Burnout doesn’t just come from stress from work.  It can come from caring for a sick relative or an elderly parent.  Sound familiar?

What is caregiver burnout?

Overwhelmed woman sitting down holding her knees.

Caregiver burnout often looks like an extended period of depression, where numbness or panic start to set in, and you feel like trying to improve your situation would be futile.  Burnout is different than feeling stressed about caregiving responsibilities or grieving because it’s often accompanied by a feeling of numbness. It’s a feeling of being beaten down by circumstances so often, that you can’t get back up.  And it can feel like being disconnected from your life.

What causes caregiver burnout?

Exhausted woman holding hands against face looking at computer.

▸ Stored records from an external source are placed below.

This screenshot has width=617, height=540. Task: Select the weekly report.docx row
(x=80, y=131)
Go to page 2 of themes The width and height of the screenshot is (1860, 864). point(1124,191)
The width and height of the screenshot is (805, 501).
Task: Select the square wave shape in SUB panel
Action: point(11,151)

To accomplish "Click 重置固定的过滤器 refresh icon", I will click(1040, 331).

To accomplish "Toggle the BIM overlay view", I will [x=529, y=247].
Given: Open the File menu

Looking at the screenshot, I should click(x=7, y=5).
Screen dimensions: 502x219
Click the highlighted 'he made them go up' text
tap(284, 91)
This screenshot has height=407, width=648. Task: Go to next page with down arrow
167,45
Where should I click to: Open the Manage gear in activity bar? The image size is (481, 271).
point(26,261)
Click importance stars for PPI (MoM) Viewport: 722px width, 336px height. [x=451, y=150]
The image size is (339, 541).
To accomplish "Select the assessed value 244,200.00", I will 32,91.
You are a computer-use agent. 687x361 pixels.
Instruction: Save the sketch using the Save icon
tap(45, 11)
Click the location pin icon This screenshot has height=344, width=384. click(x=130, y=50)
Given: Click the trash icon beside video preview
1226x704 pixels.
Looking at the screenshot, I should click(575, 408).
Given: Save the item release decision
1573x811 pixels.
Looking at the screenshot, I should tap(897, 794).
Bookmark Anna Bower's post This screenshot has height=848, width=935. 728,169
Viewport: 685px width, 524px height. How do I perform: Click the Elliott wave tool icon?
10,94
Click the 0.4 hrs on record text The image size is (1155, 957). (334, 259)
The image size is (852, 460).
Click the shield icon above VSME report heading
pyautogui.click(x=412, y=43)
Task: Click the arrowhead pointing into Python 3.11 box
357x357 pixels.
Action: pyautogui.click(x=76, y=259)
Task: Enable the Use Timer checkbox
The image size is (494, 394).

Ultimately, caregiver burnout results when caregivers aren’t getting the help THEY need. Being stretched too thin and doing more than physically or mentally possible.  And in many situations, these individuals are giving all they have to someone else while neglecting their own needs.

How do you know you’re experiencing burnout?

Adult son comforting elderly father sitting on couch.

Not everyone experiences caregiver burnout the same way or at the same time. It can happen when you’re caring for someone with a less challenging diagnosis, or when caring for someone with a very challenging diagnosis.  And in many situations, the caregiver is unable to recognize that they’re heading towards burnout.  Because burnout is associated with feeling discouraged or disengaging from life, here are some signs one may experience:

  • Losing interest in things you previously enjoyed
  • Withdrawing from friends and family
  • A change in attitude from loving to unconcerned or negative
  • Getting sick often
  • Difficulty falling asleep and lower sleep quality
Woman laying in bed awake with clock displaying 3:41 am.

Many times, your self-esteem may also take a hit, and you may stop feeling good about yourself. You may feel alone, and at the same time, you may feel like you can never actually be alone and by yourself.

Crying woman sitting on couch holding pushing hair out of face.

Did you know that WHO you’re caring for can also contribute to burnout risk?  Some studies have shown that women found caring for a spouse or child to be more stressful and more detrimental to mental health than caring for a parent or someone else.

Managing caregiver burnout

Senior woman embracing her senior husband.

If this sounds like something you’re going through, here are some things that may help:

  • Allow yourself to feel your emotions. As a caregiver, you feel you need to be strong, to not cry or feel angry. But feeling negative feelings and not pushing them away is not only normal, but important.
  • Prioritize self-care. Practice mindfulness twice daily or go for short walks. Making time for yourself is necessary, especially when it’s hard.
  • Delegate some responsibility. From reducing work hours, using paid caregivers, to saying no at times can help reduce the burden of caregiving.
  • See a therapist or join a support group. Whether you’re already burned out or headed in that direction, counselling can provide coping skills and ways to process emotions. Being able to talk to people in a similar situation or a therapist can make you feel connected again. And this type of support can be very helpful.